Not the least among Josie's accomplishments, was her art of story-telling; she drew little word-pictures with audacious and dramatic effect, and her voice, if slightly guttural, immediately claimed an audience. Nancy wept and screamed with laughter, as she found herself unexpectedly in the company of Lady Miller,—and all her invalid airs; not to speak of several of the inmates of the Grand Hotel; and Josie's own aunt, Julia Ffinch, was also taken off to the life!
Nancy was dazzled, flattered, and enslaved.
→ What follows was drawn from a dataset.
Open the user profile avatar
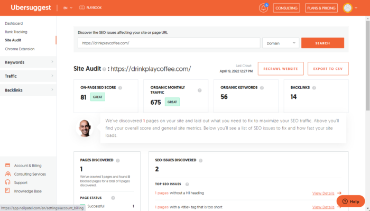 click(348, 8)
Josie Speyde was so clever, so gay, and entertaining: she read aloud scraps of delightful letters,—chiefly from men in foreign parts,—related stirring little episodes in her own past, and more or less opened the girl's grey-blue eyes, to their very widest extent.
CHAPTER XXI
ON COMO
Mrs. De Wolfe rarely remained long in one place; she assured her friends that she must have gipsy blood in her veins, and offered this idea as a sufficient excuse for her unexpected, and erratic movements. Weary of Locarno, she adjourned to familiar quarters at Cadenabbia, and as soon as she was comfortably installed in her favourite sitting-room, proceeded as usual, to scan the lists of visitors at the various hotels in the neighbourhood.
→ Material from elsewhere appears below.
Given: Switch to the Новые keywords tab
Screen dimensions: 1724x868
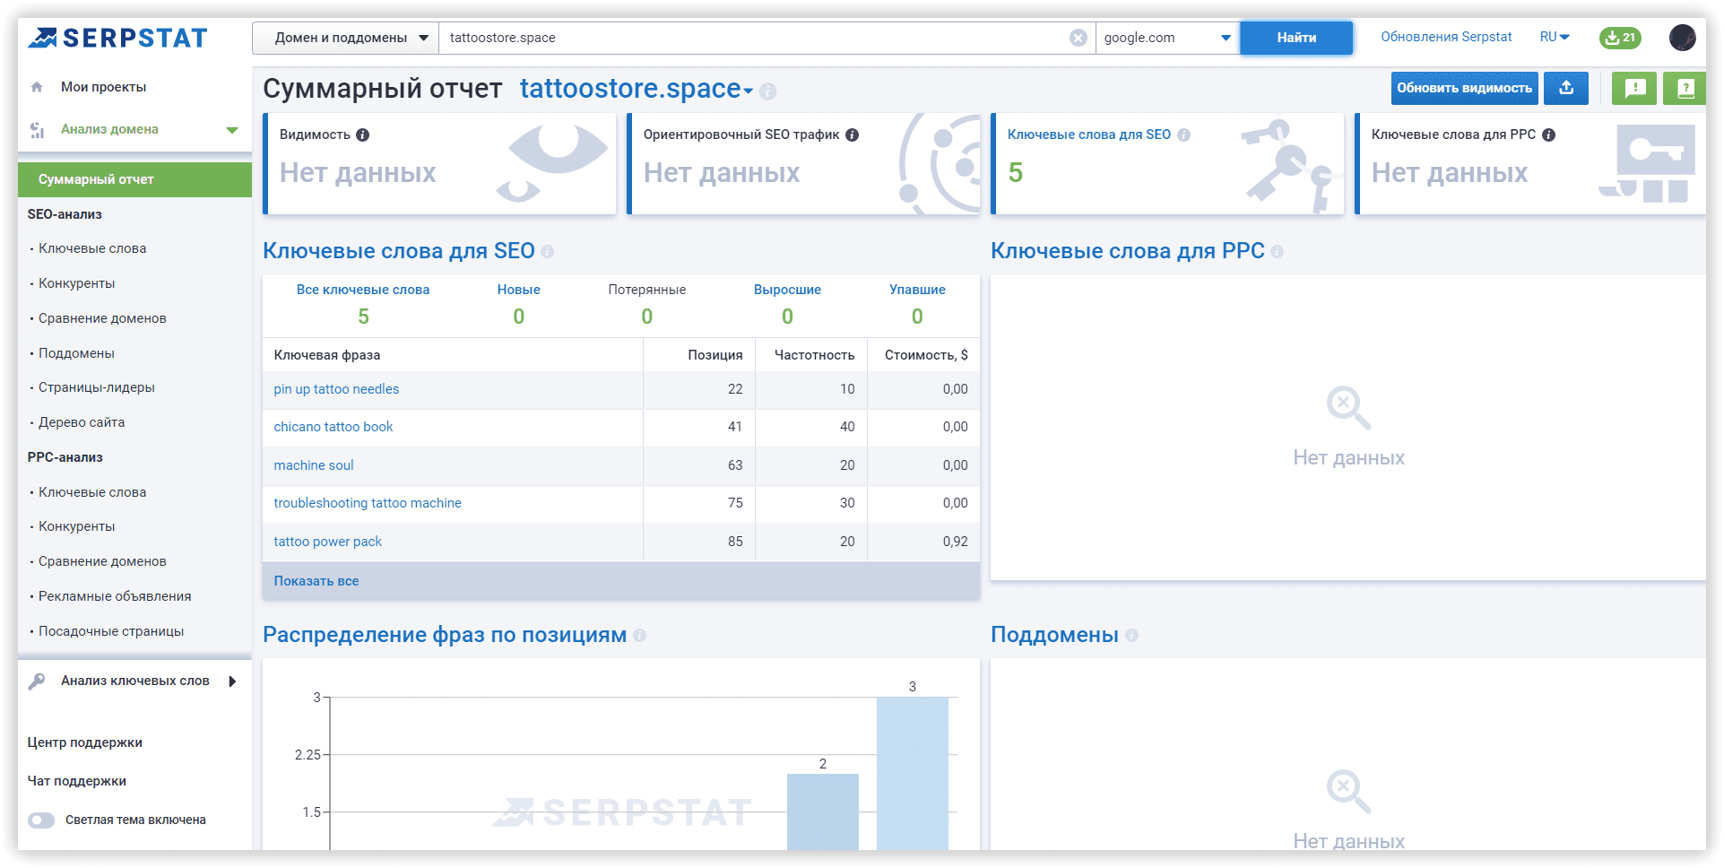Looking at the screenshot, I should pos(518,290).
"I see the Gordons are over at Bellaggio," she remarked. "The Mackenzies are back at the Villa d'Este, the Wynnes are in this very hotel; and oh! what a piece of luck!—Dudley Villars is here too," and as she made this announcement, Mrs. De Wolfe turned an unusually beaming face upon her companion.
In answer to Nancy's glance of interrogation, she explained: "He is the son of my greatest friend; I held him at the font, tied his sashes, heard his prayers, and if I am not greatly mistaken, smacked him soundly.—I am very fond of Dudley."
"Do you think the smackings give him a certain claim?"
"No, indeed, poor fellow; he makes a stronger appeal than that!"